Among the dozen or so addiction memoirs I've read, this one's pretty good. In terms of storytelling, it's well-written, well-paced, and narrated in an engaging voice. In terms of substance, it stands out for two reasons.
(1) The narrator is a doctor, so he describes his journey through symptoms, treatment, relapse, and finally recovery from the perspective of someone who really understands and takes seriously the scientific method. Unlike many addicts and experts, he's clear-eyed about distinguishing his chronic anxiety from his alcoholism, clarifying that the former is a root cause of the latter.
(2) The narrator has cured himself with a little-known miracle drug (baclofen), so he's writing not for cathartic or literary purposes, but to promote his cure. His book is basically a vehicle for describing why and how he ran a case study on himself, then published it in a peer-reviewed journal to deafening silence from the medical community. For all that, the book is still engaging, not didactic, and reads like a human story - except the last chapter, which reads like a grant proposal plus op-ed. For aesthetic reasons I'd have cut this chapter and made it an appendix. But I appreciate his sense of moral urgency.
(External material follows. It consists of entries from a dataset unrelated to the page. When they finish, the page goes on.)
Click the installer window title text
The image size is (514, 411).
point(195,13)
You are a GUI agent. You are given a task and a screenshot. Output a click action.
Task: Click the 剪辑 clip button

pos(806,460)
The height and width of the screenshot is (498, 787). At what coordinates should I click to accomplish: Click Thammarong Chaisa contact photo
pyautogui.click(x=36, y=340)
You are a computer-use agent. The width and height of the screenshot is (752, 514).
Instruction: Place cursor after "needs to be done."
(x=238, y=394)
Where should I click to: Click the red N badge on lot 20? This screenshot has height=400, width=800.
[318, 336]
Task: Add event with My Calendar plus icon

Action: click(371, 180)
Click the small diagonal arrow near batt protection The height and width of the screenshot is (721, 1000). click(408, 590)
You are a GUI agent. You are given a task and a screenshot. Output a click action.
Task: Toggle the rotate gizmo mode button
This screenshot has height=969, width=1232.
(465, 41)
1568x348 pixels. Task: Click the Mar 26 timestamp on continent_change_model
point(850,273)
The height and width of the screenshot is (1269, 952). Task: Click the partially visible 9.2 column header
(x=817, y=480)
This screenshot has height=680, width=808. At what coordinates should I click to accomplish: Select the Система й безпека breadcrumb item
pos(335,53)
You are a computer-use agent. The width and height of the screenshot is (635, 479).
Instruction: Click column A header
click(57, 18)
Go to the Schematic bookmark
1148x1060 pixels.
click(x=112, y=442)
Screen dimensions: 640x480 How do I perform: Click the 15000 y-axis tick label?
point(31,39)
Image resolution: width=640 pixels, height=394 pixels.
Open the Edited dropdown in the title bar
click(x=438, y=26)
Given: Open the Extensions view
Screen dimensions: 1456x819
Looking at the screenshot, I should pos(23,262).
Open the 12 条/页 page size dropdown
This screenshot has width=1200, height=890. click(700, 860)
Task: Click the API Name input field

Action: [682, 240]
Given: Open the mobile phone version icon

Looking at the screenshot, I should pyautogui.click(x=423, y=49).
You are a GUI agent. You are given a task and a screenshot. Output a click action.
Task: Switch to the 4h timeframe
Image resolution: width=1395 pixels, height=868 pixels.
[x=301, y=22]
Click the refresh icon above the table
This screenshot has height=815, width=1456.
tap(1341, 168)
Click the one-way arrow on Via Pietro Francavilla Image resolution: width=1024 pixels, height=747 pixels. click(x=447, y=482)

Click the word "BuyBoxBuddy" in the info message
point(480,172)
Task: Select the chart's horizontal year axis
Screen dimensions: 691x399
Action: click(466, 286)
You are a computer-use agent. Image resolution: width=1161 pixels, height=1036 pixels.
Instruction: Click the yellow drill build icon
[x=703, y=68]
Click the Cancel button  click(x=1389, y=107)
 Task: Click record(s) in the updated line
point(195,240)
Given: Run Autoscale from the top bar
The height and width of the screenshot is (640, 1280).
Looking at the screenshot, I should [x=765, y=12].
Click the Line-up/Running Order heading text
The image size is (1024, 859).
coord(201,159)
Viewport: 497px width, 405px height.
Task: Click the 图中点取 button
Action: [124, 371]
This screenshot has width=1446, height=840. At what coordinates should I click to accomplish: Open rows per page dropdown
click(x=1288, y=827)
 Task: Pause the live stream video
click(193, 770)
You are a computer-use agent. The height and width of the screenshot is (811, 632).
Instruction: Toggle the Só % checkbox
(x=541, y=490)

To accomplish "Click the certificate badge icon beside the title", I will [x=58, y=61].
Fascinating read about Olivier Ameisen's struggle with anxiety co-mingled with addiction to alcohol. Although an accomplished cardiologist, the alcohol addiction led to the demise of his practice as well as complete disruption of his life. He found complete relief through the use of baclofen, a drug with minimal side effects. I recommend it to anyone who struggles with addiction or has loved ones who struggle with addiction.
As a clinician I appreciate anything that attends to the biochemical nature of addiction. I am a fan of anti-craving medication and I felt his approach was refreshing in that he was using a medical approach to deal with a medical problem.
I would hope that more people would explore Naltrexone, Campral or other methods to deal with cravings.